Rafa's return will commence in Abu Dhabi.
The former world No 1 Rafael Nadal, sidelined by a knee injury since a second-round loss at Wimbledon in June, confirmed via social media yesterday that he will begin his comeback at the Mubadala World Tennis Championship in Abu Dhabi in two weeks' time.
"Can't wait to get back on court in Abu Dhabi at the end of the month," Nadal posted on his Facebook and Twitter accounts.
"I won the Mubadala World Tennis Championship in 2010 and 2011 - would love to get my hands on the trophy again this year!"
Organisers have said all along they expected the Spaniard to play in the elite, three-day, six-player Abu Dhabi event, but Nadal had cast doubt on the pace of his recovery.
Last week, he told Spanish radio he might not be able to play in time for the Australian Open, in January, and hoped to be at full strength for the French Open, in May.
His return on December 28, in the semi-finals at the International Tennis Complex at Zayed Sports City, will mark six months to the day since he lost to Lukas Rosol in the second round of Wimbledon, his most recent match.
Nadal, ranked No 4 in the world, will play the winner of the previous day's match between Andy Murray and Janko Tipsarevich. Murray, the world No 3, has played Nadal once before in Abu Dhabi, in 2009, when he defeated him to win the first championship here.
Novak Djokovic, the current world No 1, also has been seeded into the semi-finals and will play December 28 against the winner of the previous day's match between David Ferrer and Tomas Berdych, ranked Nos 5 and 6, respectively.
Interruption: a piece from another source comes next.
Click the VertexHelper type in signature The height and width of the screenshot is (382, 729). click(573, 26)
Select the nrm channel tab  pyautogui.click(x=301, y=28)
After his surprising loss to Rosol, a lightly regarded Czech, Nadal was found to have a partial tear of the patellar tendon in his left knee, and doctors later diagnosed Hoffa's syndrome, an inflammation of the fatty tissue, in the same joint.
He elected not to have surgery, and resumed training in November.
The 11-time grand slam champion in September complained that the ATP has too many events on hard courts. The Mubadala Tennis Championship is played on a hard court.
"I can't pretend not to play on hard courts when two of the Slams are on hard courts, but there is a mistake with our game," Nadal told The Daily Mail.
"You don't watch footballers playing on a hard surface, or basketball players, those sports with rapid movements. It's not going to change for me and my generation. Hard courts are very negative for the body. I know the sport is a business and creating these courts is easier than clay or grass, but I am 100 per cent sure it is wrong. I may have to play more on clay than before, but there aren't that many options."
The 2012 edition of the Mubadala tournament boasts five of the world's top six players, the exception being Roger Federer, as well as Tipsarevich, who is ranked No 9.